What to produce ▸ Begin at the line that has "Where should I" and stop after the line that has "(x=34, y=30)". Write those lines again with "grid view" swapped for "list view", keep everything else the same, and leave the pictures out.

Supplied data ▸
— start —

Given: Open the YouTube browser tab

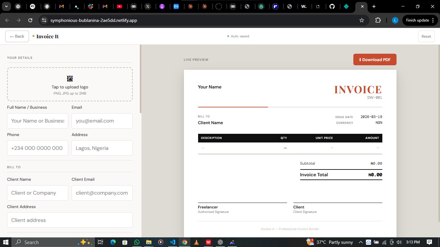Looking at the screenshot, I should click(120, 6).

— end —
— start —

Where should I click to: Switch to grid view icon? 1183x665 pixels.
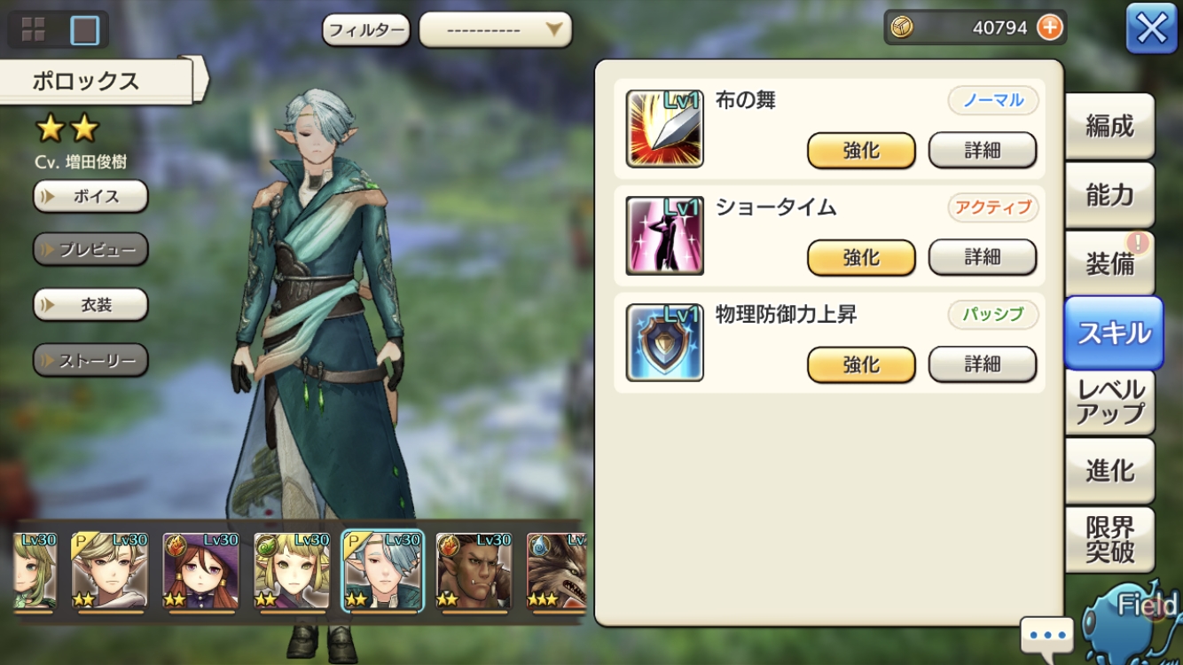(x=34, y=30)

— end —
— start —

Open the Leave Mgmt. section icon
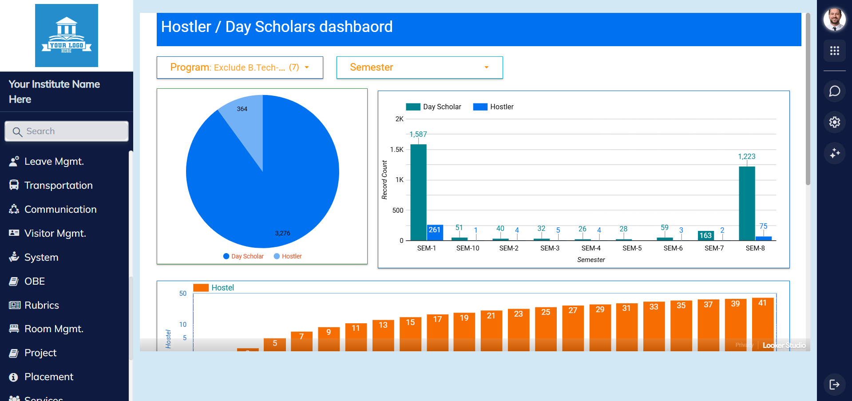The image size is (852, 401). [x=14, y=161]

— end —

Solution for this task ▸
Where should I click to: Switch to list view icon? 1183x665 pixels.
(x=34, y=30)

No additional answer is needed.